Each "method" describes how...
Use of the word 'each' here confuses me since the field can only appear once, and according to this can have only one value on this line.
There's a new BridgeDistribution torrc option, and it passes along its argument into the new bridge-distribution-request line in the bridge descriptor.
Do we care about potentially having different distribution settings for the potentially multiple transports that may be defined in torrc? If someone has both ServerTransportPlugin obfs3 and ServerTransportPlugin obfs4, say, there would be no way to give them different BridgeDistribution settings.
By transport name would be the finest possible granularity. It would be cool if you could run multiple instances of obfs4 with different BridgeDistribution options, but you can't actually express multiple instances of the same transport name in torrc (see legacy/trac#11211 (moved)). So if someone wanted to do that, they would have to run multiple instances of tor with multiple fingerprints anyway.
Damian, does that look okay from Stem's point of view? (Also, does this text make enough sense to the type of bridge operator who wants to micromanage their bridge?)
Hi Isis, looks good except that we should specify what characters future methods can consist of. For instance, can future method names have spaces in it?
Ah, good point. I'll specify printable ascii, no whitespace, plus - and _. So (KeywordChar | _)+ (and we'll optionally lowercase the letters input from the torrc). Does that sound okay?
Each "method" describes how...
Use of the word 'each' here confuses me since the field can only appear once, and according to this can have only one value on this line.
You're right, that should be taken out. (I first started writing something where the user could specify multiple comma-separated methods, e.g. email,https would choose email or https, but the logic for this is complicated and confusing, so I revised to allow just one "method".)
Here's the new draft:
"bridge-distribution-request" SP Method NL [At most once] The "Method" describes how a Bridge address is distributed by BridgeDB. Recognized methods are: "none", "any", "https", "email", "moat", "hyphae". If set to "none", BridgeDB will avoid distributing your bridge address. If set to "any", BridgeDB will choose how to distribute your bridge address. Choosing any of the other methods will tell BridgeDB to distribute your bridge via a specific method: - "https" specifies distribution via the web interface at https://bridges.torproject.org; - "email" specifies distribution via the email autoresponder at bridges@torproject.org; - "moat" specifies distribution via an interactive menu inside Tor Browser; and - "hyphae" specifies distribution via a cryptographically-secure, invitation-based system. Potential future "Method" specifiers must be as follows: Method = (KeywordChar | "_") + (Default: "any")
In my branch feature18329_029, I've rebased Roger's branch onto 0.2.9, and added some additional checks and documentation.
Most notably, I've made it so a bridge will always insert this kind of entry in its descriptor, whether or not the user has changed it from the default.
Trac: Status: needs_review to accepted Owner: N/Ato nickm
Oh shoot. I also wrote a patch for this last week, but didn't update the ticket.
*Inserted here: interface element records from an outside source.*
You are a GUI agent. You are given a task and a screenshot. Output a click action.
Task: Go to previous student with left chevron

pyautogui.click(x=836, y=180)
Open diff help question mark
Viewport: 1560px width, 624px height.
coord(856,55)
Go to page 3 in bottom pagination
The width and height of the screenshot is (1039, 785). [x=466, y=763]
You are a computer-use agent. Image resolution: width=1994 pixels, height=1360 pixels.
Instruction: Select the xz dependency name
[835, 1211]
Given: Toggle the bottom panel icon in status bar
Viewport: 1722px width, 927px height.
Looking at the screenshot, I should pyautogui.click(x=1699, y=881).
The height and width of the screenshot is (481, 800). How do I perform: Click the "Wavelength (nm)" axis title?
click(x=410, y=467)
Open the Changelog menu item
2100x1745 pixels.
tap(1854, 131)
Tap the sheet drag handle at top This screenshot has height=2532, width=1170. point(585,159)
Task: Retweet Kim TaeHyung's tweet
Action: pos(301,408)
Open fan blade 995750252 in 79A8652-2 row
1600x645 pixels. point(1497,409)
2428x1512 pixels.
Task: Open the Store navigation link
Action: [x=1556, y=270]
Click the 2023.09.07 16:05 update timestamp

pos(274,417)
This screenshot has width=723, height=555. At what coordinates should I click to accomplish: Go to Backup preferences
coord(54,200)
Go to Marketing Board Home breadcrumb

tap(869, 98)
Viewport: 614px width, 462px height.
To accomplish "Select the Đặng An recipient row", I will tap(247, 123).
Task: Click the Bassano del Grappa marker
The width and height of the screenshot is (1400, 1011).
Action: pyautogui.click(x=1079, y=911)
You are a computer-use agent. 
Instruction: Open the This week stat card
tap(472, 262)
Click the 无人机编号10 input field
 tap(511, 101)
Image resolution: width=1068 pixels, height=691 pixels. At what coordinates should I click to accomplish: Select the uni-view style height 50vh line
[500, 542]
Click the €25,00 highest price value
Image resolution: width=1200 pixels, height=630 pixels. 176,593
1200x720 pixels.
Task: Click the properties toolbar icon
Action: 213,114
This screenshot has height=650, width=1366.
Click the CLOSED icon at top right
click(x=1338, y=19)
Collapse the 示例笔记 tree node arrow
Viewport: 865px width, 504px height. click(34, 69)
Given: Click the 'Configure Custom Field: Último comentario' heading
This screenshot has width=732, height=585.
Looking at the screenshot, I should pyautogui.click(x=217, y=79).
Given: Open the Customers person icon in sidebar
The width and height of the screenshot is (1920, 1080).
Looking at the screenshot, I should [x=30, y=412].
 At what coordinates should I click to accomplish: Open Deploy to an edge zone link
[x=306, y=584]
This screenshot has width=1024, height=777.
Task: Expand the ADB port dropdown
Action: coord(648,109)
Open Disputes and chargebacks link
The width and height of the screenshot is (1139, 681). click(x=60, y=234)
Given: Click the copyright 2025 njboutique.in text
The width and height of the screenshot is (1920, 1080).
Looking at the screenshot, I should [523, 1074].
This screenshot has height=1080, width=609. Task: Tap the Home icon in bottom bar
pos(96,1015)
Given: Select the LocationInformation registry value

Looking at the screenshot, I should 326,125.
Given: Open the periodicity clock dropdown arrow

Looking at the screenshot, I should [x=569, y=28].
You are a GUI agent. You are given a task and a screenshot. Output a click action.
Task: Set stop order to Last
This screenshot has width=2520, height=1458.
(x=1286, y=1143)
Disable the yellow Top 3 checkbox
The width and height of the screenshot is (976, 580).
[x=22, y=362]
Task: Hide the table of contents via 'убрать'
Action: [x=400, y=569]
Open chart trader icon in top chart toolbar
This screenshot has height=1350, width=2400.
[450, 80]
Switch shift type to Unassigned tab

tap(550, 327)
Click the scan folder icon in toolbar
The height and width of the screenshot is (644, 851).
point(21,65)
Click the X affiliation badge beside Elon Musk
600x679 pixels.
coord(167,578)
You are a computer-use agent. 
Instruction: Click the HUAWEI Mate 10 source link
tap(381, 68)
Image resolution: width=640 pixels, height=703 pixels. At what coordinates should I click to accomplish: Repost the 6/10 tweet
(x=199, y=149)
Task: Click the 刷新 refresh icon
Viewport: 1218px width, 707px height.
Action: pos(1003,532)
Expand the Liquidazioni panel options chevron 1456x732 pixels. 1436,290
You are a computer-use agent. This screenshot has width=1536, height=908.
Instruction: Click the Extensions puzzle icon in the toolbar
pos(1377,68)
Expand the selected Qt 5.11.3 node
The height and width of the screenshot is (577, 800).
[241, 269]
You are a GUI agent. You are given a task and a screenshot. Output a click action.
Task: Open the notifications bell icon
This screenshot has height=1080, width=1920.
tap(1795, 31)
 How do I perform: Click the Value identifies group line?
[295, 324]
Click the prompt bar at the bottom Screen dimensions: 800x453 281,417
I'll gladly review and then see if there's anything left from my patch that's useful (maybe unittests are still a useful addition). If so, I'll pick those parts out and put them in a new commit on top.
BTW, this also makes it trivial to fix legacy/trac#16564 (moved), since DirAuths can check for a "bridge-distribution" line in descriptors submitted to them and not include in the consensus those which do have it.